#### Records

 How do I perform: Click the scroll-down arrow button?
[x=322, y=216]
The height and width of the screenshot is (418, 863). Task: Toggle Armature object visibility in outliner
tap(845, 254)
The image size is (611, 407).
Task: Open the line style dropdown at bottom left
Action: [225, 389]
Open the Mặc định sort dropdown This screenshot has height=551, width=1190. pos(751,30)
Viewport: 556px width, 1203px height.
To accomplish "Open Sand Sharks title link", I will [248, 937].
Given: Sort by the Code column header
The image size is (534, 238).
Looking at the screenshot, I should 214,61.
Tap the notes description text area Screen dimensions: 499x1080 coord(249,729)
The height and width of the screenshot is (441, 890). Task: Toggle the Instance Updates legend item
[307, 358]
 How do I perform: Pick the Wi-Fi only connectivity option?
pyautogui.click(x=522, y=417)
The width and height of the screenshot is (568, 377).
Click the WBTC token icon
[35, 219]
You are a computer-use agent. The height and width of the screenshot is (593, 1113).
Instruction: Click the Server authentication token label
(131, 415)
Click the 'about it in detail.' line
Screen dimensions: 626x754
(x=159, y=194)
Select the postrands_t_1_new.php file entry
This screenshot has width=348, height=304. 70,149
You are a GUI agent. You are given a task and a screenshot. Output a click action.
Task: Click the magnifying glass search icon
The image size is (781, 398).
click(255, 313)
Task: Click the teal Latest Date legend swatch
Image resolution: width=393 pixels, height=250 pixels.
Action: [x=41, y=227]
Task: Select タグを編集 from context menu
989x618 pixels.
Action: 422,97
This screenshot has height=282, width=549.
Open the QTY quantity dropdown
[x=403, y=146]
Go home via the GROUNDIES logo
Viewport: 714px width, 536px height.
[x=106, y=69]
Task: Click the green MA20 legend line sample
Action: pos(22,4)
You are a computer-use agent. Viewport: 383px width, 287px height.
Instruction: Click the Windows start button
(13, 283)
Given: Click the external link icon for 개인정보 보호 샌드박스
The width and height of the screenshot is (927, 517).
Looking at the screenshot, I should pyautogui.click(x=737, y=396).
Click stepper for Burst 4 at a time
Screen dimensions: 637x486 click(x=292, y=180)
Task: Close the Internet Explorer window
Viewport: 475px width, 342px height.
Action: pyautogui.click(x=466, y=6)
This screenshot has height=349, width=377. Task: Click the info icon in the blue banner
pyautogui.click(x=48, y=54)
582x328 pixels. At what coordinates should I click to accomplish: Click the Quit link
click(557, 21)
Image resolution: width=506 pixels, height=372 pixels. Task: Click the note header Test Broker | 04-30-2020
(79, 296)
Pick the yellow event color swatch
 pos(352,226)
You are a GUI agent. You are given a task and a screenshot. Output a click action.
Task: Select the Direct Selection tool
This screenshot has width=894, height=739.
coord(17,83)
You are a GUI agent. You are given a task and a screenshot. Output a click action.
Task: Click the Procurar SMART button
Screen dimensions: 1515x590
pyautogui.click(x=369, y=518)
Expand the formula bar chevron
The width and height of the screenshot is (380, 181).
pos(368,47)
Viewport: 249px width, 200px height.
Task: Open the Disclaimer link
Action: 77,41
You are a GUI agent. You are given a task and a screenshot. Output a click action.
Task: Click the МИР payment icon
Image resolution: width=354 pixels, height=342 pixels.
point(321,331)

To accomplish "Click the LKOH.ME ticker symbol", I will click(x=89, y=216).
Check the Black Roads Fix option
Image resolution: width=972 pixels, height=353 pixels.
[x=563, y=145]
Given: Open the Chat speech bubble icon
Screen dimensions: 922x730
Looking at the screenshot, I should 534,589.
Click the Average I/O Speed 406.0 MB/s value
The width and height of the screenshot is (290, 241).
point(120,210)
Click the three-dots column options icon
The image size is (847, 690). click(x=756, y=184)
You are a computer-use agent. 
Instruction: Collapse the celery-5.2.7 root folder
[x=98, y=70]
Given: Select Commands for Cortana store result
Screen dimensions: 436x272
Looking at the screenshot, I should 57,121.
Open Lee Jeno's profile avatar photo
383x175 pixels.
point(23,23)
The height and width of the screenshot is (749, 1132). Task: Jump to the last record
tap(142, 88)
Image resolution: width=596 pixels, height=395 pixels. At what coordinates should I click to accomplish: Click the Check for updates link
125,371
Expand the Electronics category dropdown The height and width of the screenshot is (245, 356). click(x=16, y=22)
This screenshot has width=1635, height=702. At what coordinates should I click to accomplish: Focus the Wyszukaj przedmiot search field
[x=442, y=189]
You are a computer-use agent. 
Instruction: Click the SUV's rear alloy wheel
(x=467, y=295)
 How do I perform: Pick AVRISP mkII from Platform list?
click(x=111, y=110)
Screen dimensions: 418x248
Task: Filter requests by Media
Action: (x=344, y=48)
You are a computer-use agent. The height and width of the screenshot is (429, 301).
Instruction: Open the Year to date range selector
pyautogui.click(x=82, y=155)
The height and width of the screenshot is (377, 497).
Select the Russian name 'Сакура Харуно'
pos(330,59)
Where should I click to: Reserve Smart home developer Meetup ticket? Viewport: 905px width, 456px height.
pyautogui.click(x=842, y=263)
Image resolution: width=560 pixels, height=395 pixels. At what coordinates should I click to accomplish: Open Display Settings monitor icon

########

- **What you are asked to do**: Set down the records once more, character for character.

- **Result of this task**:
 How do I perform: Click the scroll-down arrow button?
[x=322, y=216]
The height and width of the screenshot is (418, 863). Task: Toggle Armature object visibility in outliner
tap(845, 254)
The image size is (611, 407).
Task: Open the line style dropdown at bottom left
Action: [225, 389]
Open the Mặc định sort dropdown This screenshot has height=551, width=1190. pos(751,30)
Viewport: 556px width, 1203px height.
To accomplish "Open Sand Sharks title link", I will [248, 937].
Given: Sort by the Code column header
The image size is (534, 238).
Looking at the screenshot, I should 214,61.
Tap the notes description text area Screen dimensions: 499x1080 coord(249,729)
The height and width of the screenshot is (441, 890). Task: Toggle the Instance Updates legend item
[307, 358]
 How do I perform: Pick the Wi-Fi only connectivity option?
pyautogui.click(x=522, y=417)
The width and height of the screenshot is (568, 377).
Click the WBTC token icon
[35, 219]
You are a computer-use agent. The height and width of the screenshot is (593, 1113).
Instruction: Click the Server authentication token label
(131, 415)
Click the 'about it in detail.' line
Screen dimensions: 626x754
(x=159, y=194)
Select the postrands_t_1_new.php file entry
This screenshot has width=348, height=304. 70,149
You are a GUI agent. You are given a task and a screenshot. Output a click action.
Task: Click the magnifying glass search icon
The image size is (781, 398).
click(255, 313)
Task: Click the teal Latest Date legend swatch
Image resolution: width=393 pixels, height=250 pixels.
Action: [x=41, y=227]
Task: Select タグを編集 from context menu
989x618 pixels.
Action: 422,97
This screenshot has height=282, width=549.
Open the QTY quantity dropdown
[x=403, y=146]
Go home via the GROUNDIES logo
Viewport: 714px width, 536px height.
[x=106, y=69]
Task: Click the green MA20 legend line sample
Action: pos(22,4)
You are a computer-use agent. Viewport: 383px width, 287px height.
Instruction: Click the Windows start button
(13, 283)
Given: Click the external link icon for 개인정보 보호 샌드박스
The width and height of the screenshot is (927, 517).
Looking at the screenshot, I should pyautogui.click(x=737, y=396).
Click stepper for Burst 4 at a time
Screen dimensions: 637x486 click(x=292, y=180)
Task: Close the Internet Explorer window
Viewport: 475px width, 342px height.
Action: pyautogui.click(x=466, y=6)
This screenshot has height=349, width=377. Task: Click the info icon in the blue banner
pyautogui.click(x=48, y=54)
582x328 pixels. At what coordinates should I click to accomplish: Click the Quit link
click(557, 21)
Image resolution: width=506 pixels, height=372 pixels. Task: Click the note header Test Broker | 04-30-2020
(79, 296)
Pick the yellow event color swatch
 pos(352,226)
You are a GUI agent. You are given a task and a screenshot. Output a click action.
Task: Select the Direct Selection tool
This screenshot has width=894, height=739.
coord(17,83)
You are a GUI agent. You are given a task and a screenshot. Output a click action.
Task: Click the Procurar SMART button
Screen dimensions: 1515x590
pyautogui.click(x=369, y=518)
Expand the formula bar chevron
The width and height of the screenshot is (380, 181).
pos(368,47)
Viewport: 249px width, 200px height.
Task: Open the Disclaimer link
Action: 77,41
You are a GUI agent. You are given a task and a screenshot. Output a click action.
Task: Click the МИР payment icon
Image resolution: width=354 pixels, height=342 pixels.
point(321,331)

To accomplish "Click the LKOH.ME ticker symbol", I will click(x=89, y=216).
Check the Black Roads Fix option
Image resolution: width=972 pixels, height=353 pixels.
[x=563, y=145]
Given: Open the Chat speech bubble icon
Screen dimensions: 922x730
Looking at the screenshot, I should 534,589.
Click the Average I/O Speed 406.0 MB/s value
The width and height of the screenshot is (290, 241).
point(120,210)
Click the three-dots column options icon
The image size is (847, 690). click(x=756, y=184)
You are a computer-use agent. 
Instruction: Collapse the celery-5.2.7 root folder
[x=98, y=70]
Given: Select Commands for Cortana store result
Screen dimensions: 436x272
Looking at the screenshot, I should 57,121.
Open Lee Jeno's profile avatar photo
383x175 pixels.
point(23,23)
The height and width of the screenshot is (749, 1132). Task: Jump to the last record
tap(142, 88)
Image resolution: width=596 pixels, height=395 pixels. At what coordinates should I click to accomplish: Click the Check for updates link
125,371
Expand the Electronics category dropdown The height and width of the screenshot is (245, 356). click(x=16, y=22)
This screenshot has width=1635, height=702. At what coordinates should I click to accomplish: Focus the Wyszukaj przedmiot search field
[x=442, y=189]
You are a computer-use agent. 
Instruction: Click the SUV's rear alloy wheel
(x=467, y=295)
 How do I perform: Pick AVRISP mkII from Platform list?
click(x=111, y=110)
Screen dimensions: 418x248
Task: Filter requests by Media
Action: (x=344, y=48)
You are a computer-use agent. The height and width of the screenshot is (429, 301).
Instruction: Open the Year to date range selector
pyautogui.click(x=82, y=155)
The height and width of the screenshot is (377, 497).
Select the Russian name 'Сакура Харуно'
pos(330,59)
Where should I click to: Reserve Smart home developer Meetup ticket? Viewport: 905px width, 456px height.
pyautogui.click(x=842, y=263)
Image resolution: width=560 pixels, height=395 pixels. At what coordinates should I click to accomplish: Open Display Settings monitor icon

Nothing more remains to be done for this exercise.